*Set of tasks*:
a. In the Red Mare Beware text, how old was Annabelle when she began her first real season of competition?
b. Transcribe the Red Mare Beware text from "If she wasn’t" up to and including "their show plans.".
c. Go on with the Red Mare Beware text, starting after its last sentence.

## Begin Extracted text

Red Mare Beware

“Red Mare Beware!” It’s a saying many in the horse world have heard.  I first heard it from a jumping horse trainer when I was horse shopping years ago. “Stay away from a sorrel mare,” he elaborated. “They tend to be high-strung and bitchy.”

As the Summer of 2012 horse show season began here in the Treasure Valley and five-year old Annabelle started her first real season of competition, it very quickly became obvious that she was in this for the long haul.  My daughter practiced with a singularity of mind that I had never before witnessed.

If she wasn’t riding at a show she was practicing for one.  If I didn’t have the time to saddle her horse, she put a halter on him and coaxed him up the fence to climb on and ride bareback around the place.

If it was too muddy for her to ride, she used gallons of show sheen and packages of rubber bands braiding manes and tails.

If she absolutely couldn’t go outside with her horse, she practiced inside, creating elaborate routines of breaking, training and showing her seemingly endless stable of pretend show horses.  These routines involved a great deal of running around the house with a scarf or dog leash tied around her waist as reins, often supplemented by a necklace through her mouth as a bit, complete with well thought-out back stories for each horse, their ages, owner and their show plans.

## End Extracted text
## Begin Recorded data

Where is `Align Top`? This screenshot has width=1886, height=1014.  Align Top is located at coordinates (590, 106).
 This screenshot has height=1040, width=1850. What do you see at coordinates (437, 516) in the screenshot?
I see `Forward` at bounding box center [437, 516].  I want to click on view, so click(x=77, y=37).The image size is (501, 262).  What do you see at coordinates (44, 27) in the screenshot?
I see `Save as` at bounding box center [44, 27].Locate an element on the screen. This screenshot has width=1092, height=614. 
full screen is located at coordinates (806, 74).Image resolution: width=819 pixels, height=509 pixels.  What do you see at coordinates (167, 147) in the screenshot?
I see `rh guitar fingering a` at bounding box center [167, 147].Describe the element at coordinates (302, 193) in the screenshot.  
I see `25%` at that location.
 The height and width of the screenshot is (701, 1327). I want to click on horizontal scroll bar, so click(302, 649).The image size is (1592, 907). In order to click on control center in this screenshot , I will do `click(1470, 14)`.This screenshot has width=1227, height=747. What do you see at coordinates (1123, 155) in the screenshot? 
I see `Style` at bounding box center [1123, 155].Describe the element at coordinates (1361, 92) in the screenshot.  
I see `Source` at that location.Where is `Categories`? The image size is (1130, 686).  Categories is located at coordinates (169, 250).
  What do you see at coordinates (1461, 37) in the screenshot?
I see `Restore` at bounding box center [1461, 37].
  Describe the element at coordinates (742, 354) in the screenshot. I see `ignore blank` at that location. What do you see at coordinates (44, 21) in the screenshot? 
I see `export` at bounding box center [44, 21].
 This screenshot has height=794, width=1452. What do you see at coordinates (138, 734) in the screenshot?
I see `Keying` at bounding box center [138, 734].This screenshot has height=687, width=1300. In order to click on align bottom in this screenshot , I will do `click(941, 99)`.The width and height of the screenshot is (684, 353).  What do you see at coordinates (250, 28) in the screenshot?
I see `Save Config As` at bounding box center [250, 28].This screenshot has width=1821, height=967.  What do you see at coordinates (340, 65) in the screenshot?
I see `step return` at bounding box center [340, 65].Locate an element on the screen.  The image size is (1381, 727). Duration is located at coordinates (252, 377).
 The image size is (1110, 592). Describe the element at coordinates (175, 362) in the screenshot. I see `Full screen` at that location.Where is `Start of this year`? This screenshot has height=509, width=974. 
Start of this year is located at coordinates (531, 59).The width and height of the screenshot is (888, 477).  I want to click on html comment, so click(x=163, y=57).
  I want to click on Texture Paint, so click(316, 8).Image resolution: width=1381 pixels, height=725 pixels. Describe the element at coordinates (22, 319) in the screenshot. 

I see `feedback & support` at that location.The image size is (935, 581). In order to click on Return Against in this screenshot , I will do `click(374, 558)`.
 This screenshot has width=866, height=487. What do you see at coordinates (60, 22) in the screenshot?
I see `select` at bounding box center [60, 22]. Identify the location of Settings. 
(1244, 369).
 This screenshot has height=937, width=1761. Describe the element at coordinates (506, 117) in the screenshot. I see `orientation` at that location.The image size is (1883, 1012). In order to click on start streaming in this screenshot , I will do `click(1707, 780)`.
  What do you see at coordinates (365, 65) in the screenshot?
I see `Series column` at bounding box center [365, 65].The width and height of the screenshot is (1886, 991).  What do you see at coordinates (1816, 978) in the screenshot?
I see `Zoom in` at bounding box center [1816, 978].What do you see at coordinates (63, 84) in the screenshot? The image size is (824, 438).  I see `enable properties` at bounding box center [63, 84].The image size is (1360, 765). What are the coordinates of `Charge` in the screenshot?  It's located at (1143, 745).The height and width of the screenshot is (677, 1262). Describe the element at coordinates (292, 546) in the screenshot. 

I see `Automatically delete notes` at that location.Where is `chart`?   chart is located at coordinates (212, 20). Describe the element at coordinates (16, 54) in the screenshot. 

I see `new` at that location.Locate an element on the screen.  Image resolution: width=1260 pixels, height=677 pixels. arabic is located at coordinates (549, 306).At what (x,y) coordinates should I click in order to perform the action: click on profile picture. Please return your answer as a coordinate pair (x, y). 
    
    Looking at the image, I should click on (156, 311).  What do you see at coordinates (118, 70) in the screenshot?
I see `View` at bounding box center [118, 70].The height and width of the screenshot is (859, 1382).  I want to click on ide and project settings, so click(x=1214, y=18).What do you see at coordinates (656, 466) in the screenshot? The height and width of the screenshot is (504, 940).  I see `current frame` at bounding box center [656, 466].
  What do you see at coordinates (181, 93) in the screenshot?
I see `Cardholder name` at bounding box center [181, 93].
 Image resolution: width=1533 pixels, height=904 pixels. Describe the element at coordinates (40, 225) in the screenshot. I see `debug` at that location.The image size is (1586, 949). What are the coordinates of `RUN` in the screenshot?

## End Recorded data

*Answers below*:
a. She was five years old.

b.
If she wasn’t riding at a show she was practicing for one.  If I didn’t have the time to saddle her horse, she put a halter on him and coaxed him up the fence to climb on and ride bareback around the place.

If it was too muddy for her to ride, she used gallons of show sheen and packages of rubber bands braiding manes and tails.

If she absolutely couldn’t go outside with her horse, she practiced inside, creating elaborate routines of breaking, training and showing her seemingly endless stable of pretend show horses.  These routines involved a great deal of running around the house with a scarf or dog leash tied around her waist as reins, often supplemented by a necklace through her mouth as a bit, complete with well thought-out back stories for each horse, their ages, owner and their show plans.

c.
To put it mildly, my girl was obsessed.

Annabelle was fortunate to have two show mounts to ride all summer, including the fantastic Smart Chic Dot Com, owned by our friend Kris, on which she won the Gem State Little Buckaroo Division year-end award as well as a fancy halter, a plaque and various other prizes over the course of the summer.  She also had her own horse, Grumpy, which she started showing late in the summer and immediately won her very first check on.

While we were fortunate to have these horses for her to learn to ride and to show on, I knew I need to be thinking about the “next generation.”  Chic was not our horse, and though Grumpy will likely be great for two or three more years, he is getting up there in age, and we would need a replacement mount sooner than later.  There aren’t many horses like Chic and Grumpy, and if you can find one that is for sale they are always extremely expensive.

Desperate Hubby and I talked it over, and we decided to pursue a more time-consuming and less-certain route, which would also be less spendy than going out to find a finished kid-safe show horse.  We would seek out a young horse that had the kind and gentle mind appropriate for our young daughter, and with the help of a trainer season and finish the training of the horse to have it ready for Annabelle in a year or two.  We would likely have the same amount of money in the horse by the time it was finished, but it would be on the pay-as-you-go plan.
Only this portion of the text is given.